# Slovenian / Slovak / Romani (?): Andro verdan drukos nane



## Saltie

Hi!
This song originates from Slovenian Romanies (at least, that's what I read about it), and it became famous due to the Soviet film "The gypsy camp goes to heaven". I could not find any reliable information about the language it's written in, and Google can't translate it at all. Some say it's Slovenian Romani, some say it's Slovenian, and some say it's Slovak.

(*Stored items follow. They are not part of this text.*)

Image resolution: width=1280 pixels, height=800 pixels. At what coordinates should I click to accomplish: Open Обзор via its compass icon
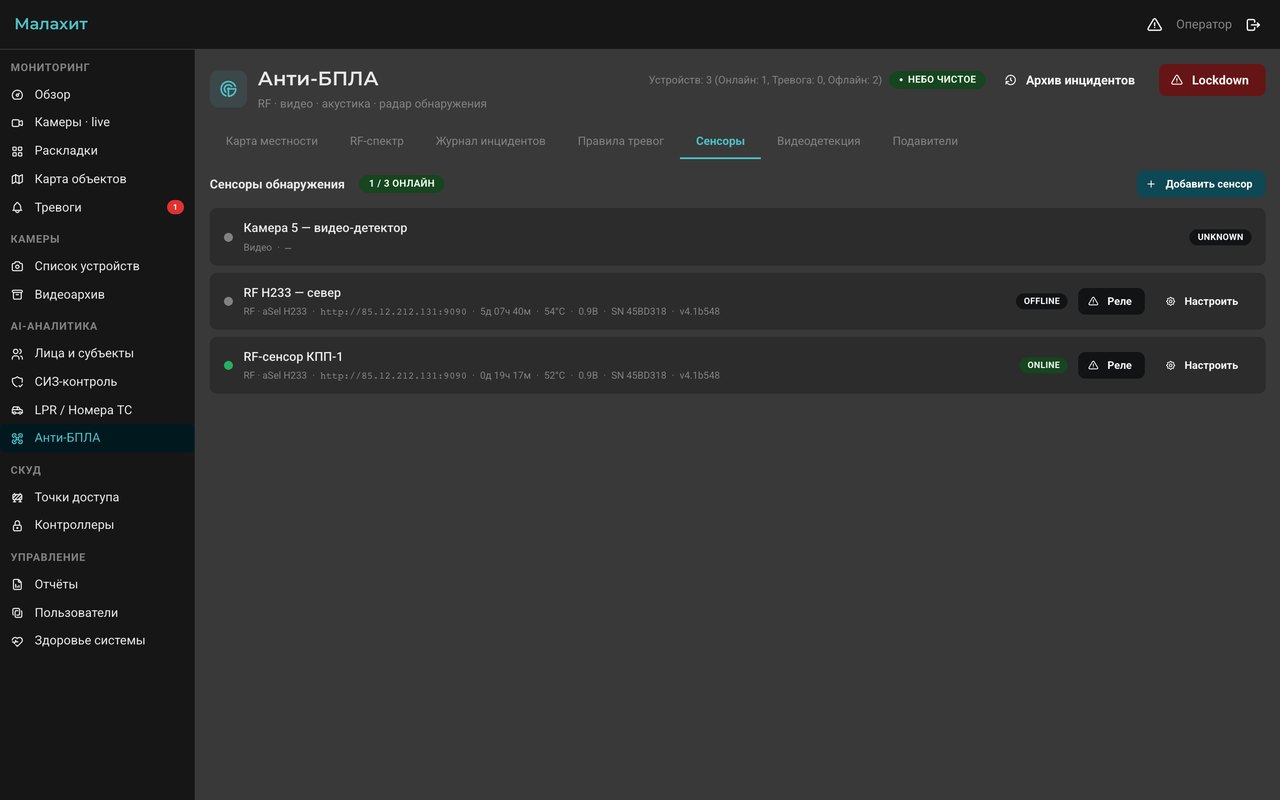17,94
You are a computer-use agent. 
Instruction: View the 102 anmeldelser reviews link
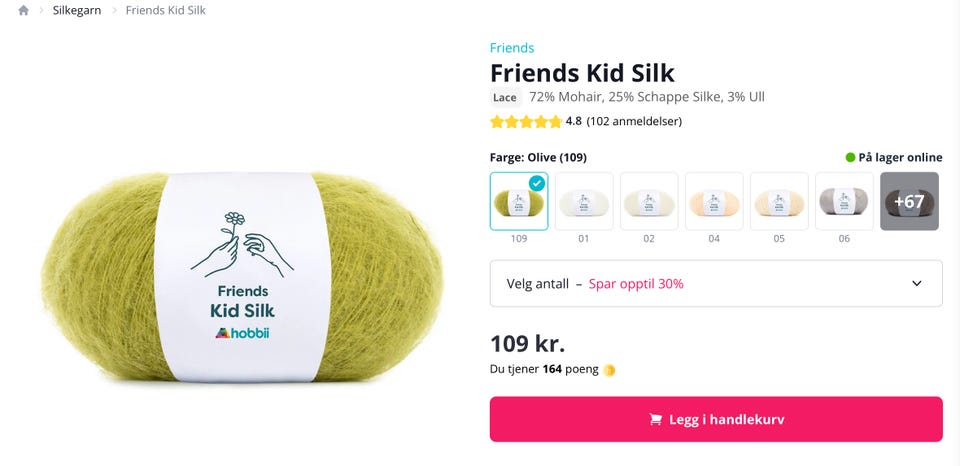coord(634,121)
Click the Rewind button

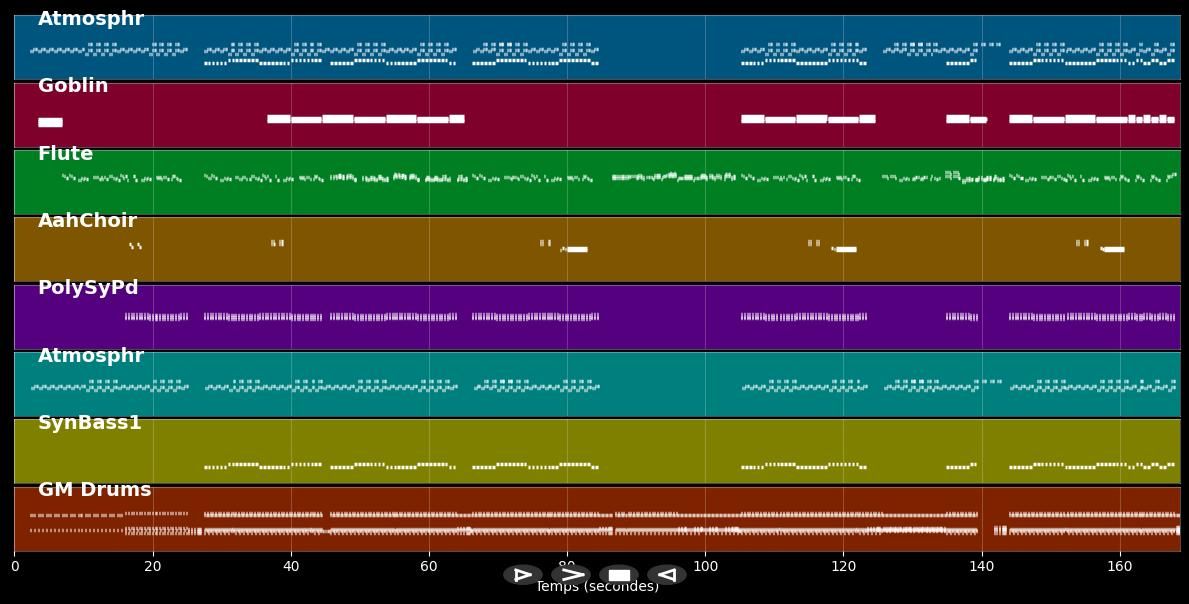pyautogui.click(x=666, y=574)
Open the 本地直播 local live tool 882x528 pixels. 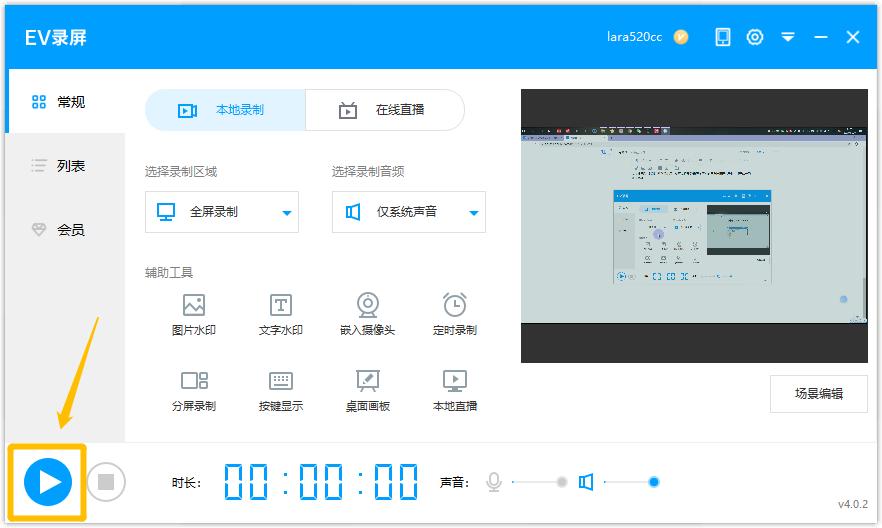coord(455,389)
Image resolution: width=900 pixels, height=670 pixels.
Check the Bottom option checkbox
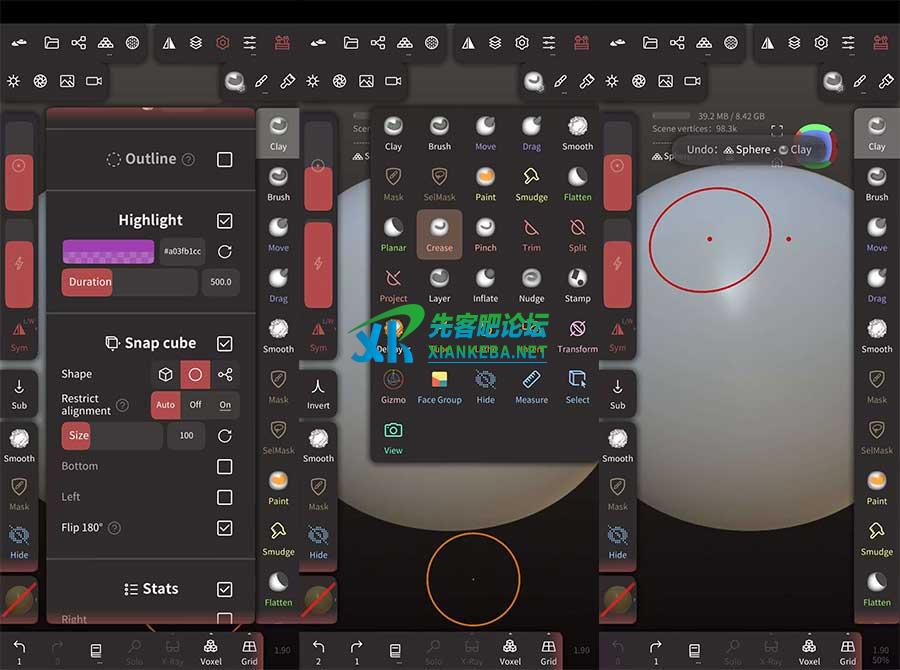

_*Andro verdan drukos nane,
man pirani šukar nane,
Loľi phabaj prečinavaj, *
[hop, hop, hop]
* jepaš tuke, jepaš mange *
[hop, hop, hop]_

Which language is it?


----------



## Encolpius

Hello, it is Central European Romani.

_*Andro verdan drukos náne, - there is no "drukos" (I do not know what it is) in my coach
man piráni šukar náne, - I haven't got any pretty girlfriend
Loľi phábaj prečinavaj,  - I cut the red apple*
[hop, hop, hop]
* jepaš tuke, jepaš mange - one half for me, one half for you*
[hop, hop, hop]_


----------



## Saltie

Thanks a lot, Encolpius! From the translations I've come across, "drukos" should mean "bottom". Probably it's a rare dialectical word (or maybe this word is Slovenian, not Romani?) (There is no bottom in my coach). I saw other versions of this text that have "grundos" instead of "drukos".
On the other hand, there is a similar word in Serbo-Croatian - 'drug', meaning 'friend', I'm not sure about its declension in Romani, but then it might mean 'there is no friend in my coach'. By the way , the word 'drug'  means 'friend' in Russian too. Probably, I'm the first man suggesting this translation


----------



## francisgranada

An other suggestion: _drúk _in Slovak means _snag_, _tree stump ..._


----------



## Saltie

Then it is... 'My coach has no snags?' It's really a difficult song to translate.


----------



## cHr0mChIk

"Drukos" means either a "stem" or a "beam" in East Slovak Romani.


----------



## Saltie

cHr0mChIk said:


> "Drukos" means either a "stem" ...


Hmm... Then I've got another idea. Probably it could also mean a 'shaft' for a horse (one of a pair of poles between which a horse is tied to pull a coach)? Or should we understand it here as [the main part of] the frame of a coach?


----------



## francisgranada

Well, I don't speak Romani, however this language does interest me from the linguistic point of view. As  to our present discussion, I should exclude "drug" as "friend" ... This is not a term that is typically borrowed from an other language, furthermore I can't see no reason why "drug" should become "druk". Of course, everything is possible ...


----------



## cHr0mChIk

Saltie said:


> Hmm... Then I've got another idea. Probably it could also mean a 'shaft' for a horse (one of a pair of poles between which a horse is tied to pull a coach)? Or should we understand it here as [the main part of] the frame of a coach?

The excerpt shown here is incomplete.